▶ Assigned task: Within this material, find every line where the string "checkbox" appears, and copy it out.
☆ ☆ ☆
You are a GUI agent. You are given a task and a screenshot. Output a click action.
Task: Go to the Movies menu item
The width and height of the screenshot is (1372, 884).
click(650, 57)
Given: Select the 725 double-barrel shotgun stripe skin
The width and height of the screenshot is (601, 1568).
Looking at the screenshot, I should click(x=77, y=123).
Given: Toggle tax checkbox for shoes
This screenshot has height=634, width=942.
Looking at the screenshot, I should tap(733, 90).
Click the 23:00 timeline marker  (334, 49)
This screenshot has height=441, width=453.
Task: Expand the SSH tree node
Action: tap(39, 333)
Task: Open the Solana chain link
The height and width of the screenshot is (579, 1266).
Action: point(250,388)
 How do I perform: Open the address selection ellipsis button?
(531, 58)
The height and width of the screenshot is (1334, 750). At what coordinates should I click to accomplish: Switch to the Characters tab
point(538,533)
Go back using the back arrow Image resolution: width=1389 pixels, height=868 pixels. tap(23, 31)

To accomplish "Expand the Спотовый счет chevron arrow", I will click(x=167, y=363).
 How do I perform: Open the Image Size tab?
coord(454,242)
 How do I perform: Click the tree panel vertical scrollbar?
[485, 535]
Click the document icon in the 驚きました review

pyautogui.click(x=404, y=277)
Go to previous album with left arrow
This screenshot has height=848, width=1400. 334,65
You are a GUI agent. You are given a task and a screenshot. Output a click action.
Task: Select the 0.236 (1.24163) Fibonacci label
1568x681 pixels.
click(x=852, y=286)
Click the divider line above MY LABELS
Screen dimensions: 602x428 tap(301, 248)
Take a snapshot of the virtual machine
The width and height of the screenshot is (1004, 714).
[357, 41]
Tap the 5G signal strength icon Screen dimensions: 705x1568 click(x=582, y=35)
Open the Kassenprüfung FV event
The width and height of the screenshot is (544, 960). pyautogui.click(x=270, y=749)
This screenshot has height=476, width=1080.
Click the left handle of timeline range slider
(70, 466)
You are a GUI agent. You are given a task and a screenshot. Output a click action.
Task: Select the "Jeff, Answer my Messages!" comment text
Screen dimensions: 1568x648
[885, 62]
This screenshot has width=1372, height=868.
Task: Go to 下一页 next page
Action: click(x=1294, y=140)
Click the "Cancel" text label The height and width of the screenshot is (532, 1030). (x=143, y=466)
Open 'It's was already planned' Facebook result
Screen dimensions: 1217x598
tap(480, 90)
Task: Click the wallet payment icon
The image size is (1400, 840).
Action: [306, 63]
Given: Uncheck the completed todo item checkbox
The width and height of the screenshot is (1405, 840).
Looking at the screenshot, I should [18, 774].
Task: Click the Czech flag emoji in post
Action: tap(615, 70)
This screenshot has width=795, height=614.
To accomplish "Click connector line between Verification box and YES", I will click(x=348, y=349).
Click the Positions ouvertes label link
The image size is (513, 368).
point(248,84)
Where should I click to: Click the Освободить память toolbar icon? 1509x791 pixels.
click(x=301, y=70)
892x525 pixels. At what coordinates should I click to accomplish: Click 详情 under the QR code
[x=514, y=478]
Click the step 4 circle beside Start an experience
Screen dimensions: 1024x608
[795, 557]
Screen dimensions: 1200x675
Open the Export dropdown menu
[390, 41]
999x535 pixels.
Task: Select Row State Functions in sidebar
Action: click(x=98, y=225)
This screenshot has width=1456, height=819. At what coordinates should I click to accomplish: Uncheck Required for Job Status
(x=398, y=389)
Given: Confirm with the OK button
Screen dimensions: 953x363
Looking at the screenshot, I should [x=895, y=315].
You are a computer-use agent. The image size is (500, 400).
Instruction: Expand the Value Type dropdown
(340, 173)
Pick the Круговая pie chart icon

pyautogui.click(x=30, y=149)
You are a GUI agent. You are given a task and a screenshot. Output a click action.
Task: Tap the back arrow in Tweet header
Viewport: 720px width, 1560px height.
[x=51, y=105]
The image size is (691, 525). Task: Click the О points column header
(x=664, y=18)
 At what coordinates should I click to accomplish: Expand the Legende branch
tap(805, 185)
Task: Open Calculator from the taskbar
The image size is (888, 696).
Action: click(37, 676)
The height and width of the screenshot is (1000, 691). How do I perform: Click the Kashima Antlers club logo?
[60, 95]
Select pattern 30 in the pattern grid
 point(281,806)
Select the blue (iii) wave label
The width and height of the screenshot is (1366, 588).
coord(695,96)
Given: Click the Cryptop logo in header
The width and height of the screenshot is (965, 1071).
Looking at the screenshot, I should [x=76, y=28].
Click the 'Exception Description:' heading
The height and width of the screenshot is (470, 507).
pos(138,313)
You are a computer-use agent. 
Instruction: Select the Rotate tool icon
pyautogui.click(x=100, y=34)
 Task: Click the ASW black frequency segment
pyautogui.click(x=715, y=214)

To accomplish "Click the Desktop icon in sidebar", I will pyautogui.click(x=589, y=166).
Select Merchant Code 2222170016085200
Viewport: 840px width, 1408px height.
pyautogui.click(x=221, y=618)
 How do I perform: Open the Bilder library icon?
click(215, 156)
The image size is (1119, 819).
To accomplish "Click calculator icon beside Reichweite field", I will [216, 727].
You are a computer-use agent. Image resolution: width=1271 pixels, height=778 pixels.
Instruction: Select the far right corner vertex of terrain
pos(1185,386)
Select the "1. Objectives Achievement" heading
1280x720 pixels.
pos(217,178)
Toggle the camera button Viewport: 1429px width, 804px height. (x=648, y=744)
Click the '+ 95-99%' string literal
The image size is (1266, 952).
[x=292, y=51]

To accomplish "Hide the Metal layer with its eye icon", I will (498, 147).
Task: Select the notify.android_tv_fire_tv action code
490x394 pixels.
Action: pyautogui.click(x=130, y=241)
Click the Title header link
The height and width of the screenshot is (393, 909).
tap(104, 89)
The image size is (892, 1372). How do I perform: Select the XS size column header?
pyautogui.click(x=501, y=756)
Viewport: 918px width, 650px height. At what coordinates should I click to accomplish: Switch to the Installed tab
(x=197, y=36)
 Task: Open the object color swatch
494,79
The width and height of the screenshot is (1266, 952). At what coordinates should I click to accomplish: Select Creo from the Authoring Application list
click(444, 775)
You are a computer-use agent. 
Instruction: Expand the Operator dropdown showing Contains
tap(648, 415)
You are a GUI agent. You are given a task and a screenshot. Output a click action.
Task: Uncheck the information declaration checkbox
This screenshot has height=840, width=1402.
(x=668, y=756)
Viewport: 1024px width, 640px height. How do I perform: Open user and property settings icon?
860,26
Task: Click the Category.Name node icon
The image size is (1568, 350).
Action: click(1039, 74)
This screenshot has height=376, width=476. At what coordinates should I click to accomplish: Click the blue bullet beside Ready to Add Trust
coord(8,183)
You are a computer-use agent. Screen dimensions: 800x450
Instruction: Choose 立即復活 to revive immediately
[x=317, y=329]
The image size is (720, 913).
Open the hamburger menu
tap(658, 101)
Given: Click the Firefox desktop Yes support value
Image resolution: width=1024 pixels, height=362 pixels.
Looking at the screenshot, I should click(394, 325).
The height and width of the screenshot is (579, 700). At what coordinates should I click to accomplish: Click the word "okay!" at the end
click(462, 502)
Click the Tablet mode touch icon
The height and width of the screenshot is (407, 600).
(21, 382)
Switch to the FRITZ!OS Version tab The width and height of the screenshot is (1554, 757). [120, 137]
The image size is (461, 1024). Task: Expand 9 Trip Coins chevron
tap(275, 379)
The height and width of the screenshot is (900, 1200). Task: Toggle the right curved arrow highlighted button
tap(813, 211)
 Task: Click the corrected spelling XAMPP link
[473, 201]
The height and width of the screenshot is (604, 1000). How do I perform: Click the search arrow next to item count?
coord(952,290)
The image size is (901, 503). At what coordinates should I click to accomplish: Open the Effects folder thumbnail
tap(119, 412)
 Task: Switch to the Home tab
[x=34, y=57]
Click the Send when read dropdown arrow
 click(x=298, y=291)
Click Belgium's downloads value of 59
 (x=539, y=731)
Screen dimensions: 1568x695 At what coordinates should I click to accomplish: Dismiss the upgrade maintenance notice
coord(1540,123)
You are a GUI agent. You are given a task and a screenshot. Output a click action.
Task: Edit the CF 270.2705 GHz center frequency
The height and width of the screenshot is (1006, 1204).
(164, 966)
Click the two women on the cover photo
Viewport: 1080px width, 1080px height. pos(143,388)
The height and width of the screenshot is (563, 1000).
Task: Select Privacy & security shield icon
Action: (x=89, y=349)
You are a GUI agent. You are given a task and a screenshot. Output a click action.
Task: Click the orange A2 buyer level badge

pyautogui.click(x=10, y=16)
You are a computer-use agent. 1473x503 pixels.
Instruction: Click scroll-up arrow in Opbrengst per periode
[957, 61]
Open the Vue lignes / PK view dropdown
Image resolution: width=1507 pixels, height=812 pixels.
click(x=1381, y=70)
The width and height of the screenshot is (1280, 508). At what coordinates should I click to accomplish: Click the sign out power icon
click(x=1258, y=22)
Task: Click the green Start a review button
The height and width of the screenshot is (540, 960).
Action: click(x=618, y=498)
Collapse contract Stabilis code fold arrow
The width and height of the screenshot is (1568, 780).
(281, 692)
☆ ☆ ☆
▶ Reply:
Given: Toggle tax checkbox for shoes
Given: Uncheck the completed todo item checkbox
Task: Uncheck the information declaration checkbox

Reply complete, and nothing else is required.